Opinion
11-12-2015
Robert A. Horton, Auburn, petitioner pro se. Eric T. Schneiderman, Attorney General, Albany (Marcus J. Mastracco of counsel), for respondent.
Robert A. Horton, Auburn, petitioner pro se.
Eric T. Schneiderman, Attorney General, Albany (Marcus J. Mastracco of counsel), for respondent.
Before: McCARTHY, J.P., GARRY, DEVINE and CLARK, JJ.
Proceeding pursuant to CPLR article 78 (transferred to this Court by order of the Supreme Court, entered in St. Lawrence County) to review a determination of respondent finding petitioner guilty of violating certain prison disciplinary rules.
During the course of an investigation, correction officials conducted a search of petitioner's cell and found documents in his large locker that appeared to be forged. One was a judicial decision on petitioner's CPL article 440 motion that was allegedly signed by a judge.
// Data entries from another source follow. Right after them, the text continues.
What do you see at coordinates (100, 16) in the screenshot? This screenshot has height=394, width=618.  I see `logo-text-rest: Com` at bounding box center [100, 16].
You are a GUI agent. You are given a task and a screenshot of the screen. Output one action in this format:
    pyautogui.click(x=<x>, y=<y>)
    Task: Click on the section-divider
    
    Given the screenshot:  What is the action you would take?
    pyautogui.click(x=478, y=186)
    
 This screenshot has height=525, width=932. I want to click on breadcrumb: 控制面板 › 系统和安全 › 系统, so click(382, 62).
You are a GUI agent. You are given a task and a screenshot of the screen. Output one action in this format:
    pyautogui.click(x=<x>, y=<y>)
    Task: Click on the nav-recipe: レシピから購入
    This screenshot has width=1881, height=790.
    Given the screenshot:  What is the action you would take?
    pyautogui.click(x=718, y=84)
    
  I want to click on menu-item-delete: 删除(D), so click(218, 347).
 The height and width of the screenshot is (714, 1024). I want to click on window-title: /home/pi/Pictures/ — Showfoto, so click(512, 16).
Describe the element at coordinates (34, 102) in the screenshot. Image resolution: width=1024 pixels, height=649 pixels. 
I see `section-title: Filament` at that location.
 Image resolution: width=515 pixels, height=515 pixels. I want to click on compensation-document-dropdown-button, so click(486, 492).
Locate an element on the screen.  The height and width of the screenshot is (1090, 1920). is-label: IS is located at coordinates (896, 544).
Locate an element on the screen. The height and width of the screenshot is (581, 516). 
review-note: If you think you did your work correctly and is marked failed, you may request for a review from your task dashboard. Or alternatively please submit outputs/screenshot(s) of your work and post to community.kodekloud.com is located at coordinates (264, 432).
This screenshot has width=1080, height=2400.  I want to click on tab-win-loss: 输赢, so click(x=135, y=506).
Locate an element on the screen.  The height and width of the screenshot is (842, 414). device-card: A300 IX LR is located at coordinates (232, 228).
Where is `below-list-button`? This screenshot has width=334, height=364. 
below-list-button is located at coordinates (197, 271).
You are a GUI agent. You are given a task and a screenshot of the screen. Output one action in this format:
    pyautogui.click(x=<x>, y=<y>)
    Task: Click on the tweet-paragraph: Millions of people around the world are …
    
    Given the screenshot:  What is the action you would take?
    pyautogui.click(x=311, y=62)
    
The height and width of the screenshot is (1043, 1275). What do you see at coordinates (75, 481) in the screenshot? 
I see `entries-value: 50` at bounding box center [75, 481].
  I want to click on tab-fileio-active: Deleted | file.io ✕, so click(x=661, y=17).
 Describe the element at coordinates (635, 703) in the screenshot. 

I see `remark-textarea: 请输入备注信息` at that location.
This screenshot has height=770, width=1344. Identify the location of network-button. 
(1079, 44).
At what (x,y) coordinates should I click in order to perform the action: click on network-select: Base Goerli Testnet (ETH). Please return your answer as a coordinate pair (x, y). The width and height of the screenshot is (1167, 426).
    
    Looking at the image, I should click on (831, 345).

The other was an order purportedly signed by the same judge directing the superintendent of the correctional facility to release petitioner from custody. Copies of these documents were apparently sent to various entities, including the Central Office of the Department of Corrections and Community Supervision. After correction officials confirmed that the documentation was fraudulent, petitioner was charged in a misbehavior report with forgery and possessing escape items. He was found guilty of the charges following a tier III disciplinary hearing and the determination was affirmed on administrative appeal. This CPLR article 78 proceeding ensued.
We confirm. The detailed misbehavior report, related documentation and investigating officer's testimony providesubstantial evidence supporting the determination of guilt (see Matter of Alicea v. Fischer, 108 A.D.3d 888, 888–889, 968 N.Y.S.2d 736 [2013] ; Matter of Smith v. Prack, 98 A.D.3d 1180, 1180, 950 N.Y.S.2d 826 [2012] ). Petitioner's challenge to the sufficiency of the handwriting comparison used to support the forgery charge is unpersuasive given that the investigator compared the forged documents with samples of petitioner's handwriting and the Hearing Officer undertook an independent assessment of these documents, noting the similarities (see Matter of Lumpkin v. Fischer, 93 A.D.3d 1011, 1012, 940 N.Y.S.2d 344 [2012] ; Matter of Agosto v. Selsky, 39 A.D.3d 1106, 1107, 834 N.Y.S.2d 402 [2007] ). Although petitioner further claims that he was denied the opportunity to observe the cell search in violation of Department of Corrections and Community Supervision Directive No. 4910(V)(C)(1), this regulation is inapplicable given that petitioner was not removed from his cell for the purpose of conducting the search, but had left the cell about an hour before the search commenced (see Matter of Johnson v. Fischer, 109 A.D.3d 1070, 1071, 971 N.Y.S.2d 590 [2013] ; Matter of Nieves v. Goord, 262 A.D.2d 1042, 1042, 693 N.Y.S.2d 361 [1999] ). Furthermore, there is no indication in the record that the Hearing Officer was biased or that the determination flowed from any alleged bias (see Matter of
Smith v. Prack, 98 A.D.3d at 1180, 950 N.Y.S.2d 826 ; Matter of Engles v. Fischer, 78 A.D.3d 1410, 1411, 913 N.Y.S.2d 783 [2010] ). We have considered petitioner's remaining contentions and find that they are either unpreserved for our review or lacking in merit.
ADJUDGED that the determination is confirmed, without costs, and petition dismissed.